Brad O' DellThere aren’t many first generation college students who matriculate at the University of Tennessee and go on to study at Cambridge University, but College Scholar William Brad O’Dell of Newport, Tennessee, is one of those success stories.

Graduating summa cum laude from UT in May 2009, Brad was accepted into the prestigious NIH–Oxford/Cambridge Scholars Program to work on his doctorate in biochemistry at Cambridge while conducting research at the National Institutes of Health (NIH) in Bethesda, Maryland. The program, which funds tuition and provides living and travel expenses for students entering doctoral programs at either Oxford or Cambridge, chose only 11 students this year from a strong national pool. This is a tremendous honor, certainly befitting someone like Brad, a star student and an exemplary ambassador for the College Scholars Program for the past 3 years.

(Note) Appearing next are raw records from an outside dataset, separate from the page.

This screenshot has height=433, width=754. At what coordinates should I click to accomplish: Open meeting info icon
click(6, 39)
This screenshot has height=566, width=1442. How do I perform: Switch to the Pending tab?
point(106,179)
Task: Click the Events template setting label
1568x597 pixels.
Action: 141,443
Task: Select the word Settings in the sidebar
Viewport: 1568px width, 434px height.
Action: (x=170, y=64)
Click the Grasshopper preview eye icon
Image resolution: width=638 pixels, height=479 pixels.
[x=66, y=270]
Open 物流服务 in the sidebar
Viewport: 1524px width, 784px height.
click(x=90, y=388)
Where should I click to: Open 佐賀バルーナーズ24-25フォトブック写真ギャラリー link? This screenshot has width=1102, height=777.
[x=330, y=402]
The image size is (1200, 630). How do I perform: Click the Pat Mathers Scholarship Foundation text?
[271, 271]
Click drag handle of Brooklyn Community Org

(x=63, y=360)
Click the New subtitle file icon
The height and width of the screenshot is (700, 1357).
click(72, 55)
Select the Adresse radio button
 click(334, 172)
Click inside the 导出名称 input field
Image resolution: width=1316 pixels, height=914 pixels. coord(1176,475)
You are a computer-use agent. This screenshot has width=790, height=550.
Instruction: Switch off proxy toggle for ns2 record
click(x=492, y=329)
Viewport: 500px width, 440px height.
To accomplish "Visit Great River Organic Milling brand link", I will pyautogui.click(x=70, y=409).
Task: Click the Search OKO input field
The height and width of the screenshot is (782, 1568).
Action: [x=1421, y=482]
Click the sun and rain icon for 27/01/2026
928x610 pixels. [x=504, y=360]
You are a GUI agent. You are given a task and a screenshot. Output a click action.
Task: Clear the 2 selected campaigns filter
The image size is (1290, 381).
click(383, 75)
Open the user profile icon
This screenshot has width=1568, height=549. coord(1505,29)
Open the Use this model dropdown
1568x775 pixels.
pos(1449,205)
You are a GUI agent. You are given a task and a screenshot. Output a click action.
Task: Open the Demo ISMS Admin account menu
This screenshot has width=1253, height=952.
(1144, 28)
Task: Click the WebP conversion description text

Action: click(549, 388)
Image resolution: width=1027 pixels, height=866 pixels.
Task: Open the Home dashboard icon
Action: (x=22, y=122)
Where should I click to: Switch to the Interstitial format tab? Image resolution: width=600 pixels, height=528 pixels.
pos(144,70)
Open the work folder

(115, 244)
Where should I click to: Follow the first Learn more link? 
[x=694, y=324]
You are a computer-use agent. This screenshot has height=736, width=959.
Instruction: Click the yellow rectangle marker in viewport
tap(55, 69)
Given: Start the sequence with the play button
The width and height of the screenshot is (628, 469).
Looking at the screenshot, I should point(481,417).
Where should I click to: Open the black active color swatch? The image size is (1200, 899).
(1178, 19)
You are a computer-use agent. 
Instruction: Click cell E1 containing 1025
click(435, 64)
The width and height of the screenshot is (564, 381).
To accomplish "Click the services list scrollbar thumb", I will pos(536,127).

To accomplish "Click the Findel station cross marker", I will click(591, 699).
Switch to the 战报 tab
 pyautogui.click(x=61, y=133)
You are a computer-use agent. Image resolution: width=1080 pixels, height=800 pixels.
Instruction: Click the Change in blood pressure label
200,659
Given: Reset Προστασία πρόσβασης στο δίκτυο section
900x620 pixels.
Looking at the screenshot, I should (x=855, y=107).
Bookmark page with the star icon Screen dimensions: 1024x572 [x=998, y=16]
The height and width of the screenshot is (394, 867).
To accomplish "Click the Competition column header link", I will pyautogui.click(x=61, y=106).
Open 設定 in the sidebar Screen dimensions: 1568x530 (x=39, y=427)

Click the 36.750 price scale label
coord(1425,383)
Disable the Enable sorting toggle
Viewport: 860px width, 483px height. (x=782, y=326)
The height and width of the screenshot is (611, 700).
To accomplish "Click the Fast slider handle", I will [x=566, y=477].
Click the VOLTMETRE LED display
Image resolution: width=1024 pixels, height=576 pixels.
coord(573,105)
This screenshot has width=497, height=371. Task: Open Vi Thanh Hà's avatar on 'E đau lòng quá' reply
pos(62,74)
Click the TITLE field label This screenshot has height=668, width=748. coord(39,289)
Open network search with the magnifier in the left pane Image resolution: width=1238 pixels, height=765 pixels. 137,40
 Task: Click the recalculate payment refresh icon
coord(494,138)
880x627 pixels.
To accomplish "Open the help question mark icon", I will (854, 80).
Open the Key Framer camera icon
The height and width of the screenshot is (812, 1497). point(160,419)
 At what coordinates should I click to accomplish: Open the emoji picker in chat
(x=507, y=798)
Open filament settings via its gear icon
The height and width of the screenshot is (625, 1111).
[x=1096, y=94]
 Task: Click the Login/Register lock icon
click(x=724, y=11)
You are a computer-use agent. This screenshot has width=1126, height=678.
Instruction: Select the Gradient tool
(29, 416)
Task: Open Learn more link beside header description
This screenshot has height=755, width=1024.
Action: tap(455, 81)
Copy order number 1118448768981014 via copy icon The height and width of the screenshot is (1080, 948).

As an undergraduate, Brad worked with Dr. Fred Schell and Dr. David C. Baker, both of the UT Knoxville Department of Chemistry, to craft a program in structural chemistry combining chemistry, physics, and mathematics. With particular emphasis on nuclear magnetic resonance and neutron scattering experimentation, Brad’s research involved the structural characterization of aqueous solutions of amino acids and carbohydrates. For all his good work, he was a 2009 recipient of the Cambridge International Student Scholarship, and in 2008 he was one of three UTK students—the rest also College Scholars—awarded a Barry M. Goldwater Scholarship.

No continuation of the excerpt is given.